The GFT recruiters would talk about “why we had to balance the Senate for democracy’s sake,” says Turner. When they met voters who backed Republicans for being vocal against abortion, they told them “don’t let your head hang on an issue” and talked about it, like the HEROES Act, the House-passed COVID-19 relief bill and blocked by the Senate last year would help them.

But when voters were clearly hostile or unmoved, “we didn’t waste energy, we just moved on,” she adds. “Christ did not save everyone. He has just made the way. “

The main issue for voters was the intertwined crises of the pandemic and the economy – or, as Turner sums it up, being able to make a living “but also being alive”. The people Cross spoke to worried about running out of unemployment benefits, losing health care and jobs, being displaced, and the new round of economic checks – which Jon Ossoff and Raphael Warnock advocated an increase from $ 600 to $ 2,000.

Another issue was access to health care. At least nine rural hospitals in Georgia have closed since 2010, between former Governor Nathan Deal’s refusal to accept Obamacare’s expansion of Medicaid and the COVID-19 pandemic.

Mills says voters also cited lack of internet access, with some saying their children were doing their homework in supermarket parking lots because they could use Wi-Fi there; and racism, as manifested in the tone of the attacks on Warnock and the restriction on early elections in the state.

For UNITE HERE! however, the campaign was more about attracting likely supporters than convincing voters, she says. The union was focused on the Atlanta area, where about two-thirds of Local 23’s 3,000 members work in hotels and the airport, and Columbus, where it represents about 1,000 workers at the Fort Benning military base.

The GFT was looking for “low-propensity voters”, says Turner. It focused on locations with black and poor voters, including South Atlanta, DeKalb County (Atlanta’s east side and inner suburbs), and the cities of Savannah, Augusta, and Macon, but also campaigned in Valdosta, near the Florida-Georgia line. and Dalton, in the northwest area, which sent QAnon cult supporter Marjorie Taylor Greene to Congress last November.

About 65 percent of voters UNITE HERE! Blacks and 85 percent colored people were recruited, says Mills.
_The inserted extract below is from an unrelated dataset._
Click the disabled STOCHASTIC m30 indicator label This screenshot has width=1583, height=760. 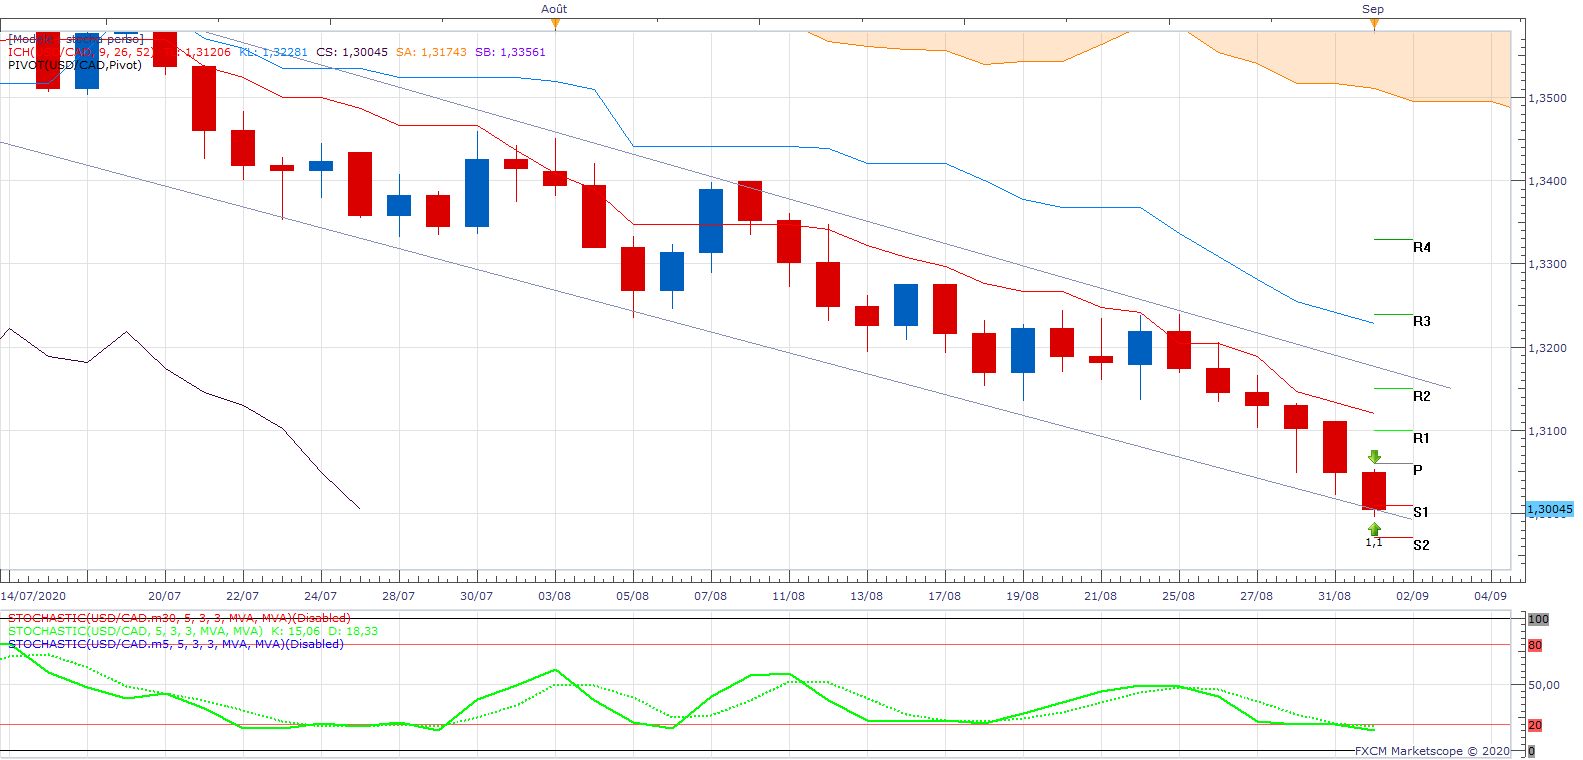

But that doesn’t mean their voices were safe. “Demography is not fate. Demography is an opportunity, ”she says. “Talking to people on their doorstep is necessary to get them to vote.”

Seasoned union organizers, she adds, can say “when a yes is a yes and when not” and take the time to be more involved in voting.

On election day, she says, an 82-year-old woman told a candidate that she could not vote because she had no way of going to the ballot box. The union used money from its advertising budget to get her a taxi.

In the end, however, the results reflected the urban-rural and racial divisions in the country. Loeffler and Perdue led almost all rural districts, with the most important exceptions in the predominantly black southwestern part of the state, and received more than 80 percent of the vote in the strongly white northwest. Warnock and Ossoff won about 70 percent in the five-county area of ​​Atlanta, giving them a lead of more than 600,000 votes.

The two Democrats also won Columbus, Augusta, Macon and Savannah. They received 70 percent of the vote in southwest Dougherty County, where the civil rights movement suffered a heavy defeat in 1962 when it attempted to dissolve the county seat of Albany.

Politics is only part of “building an organization that fights for workers’ rights,” says Mills; Recruiting requires the same social skills as organizing, and winning an uphill battle is exciting and encouraging.

“They will take that experience with them to the airport and use it to grow the union,” she says. “In two years, the same group of people will be recruiting in other races.”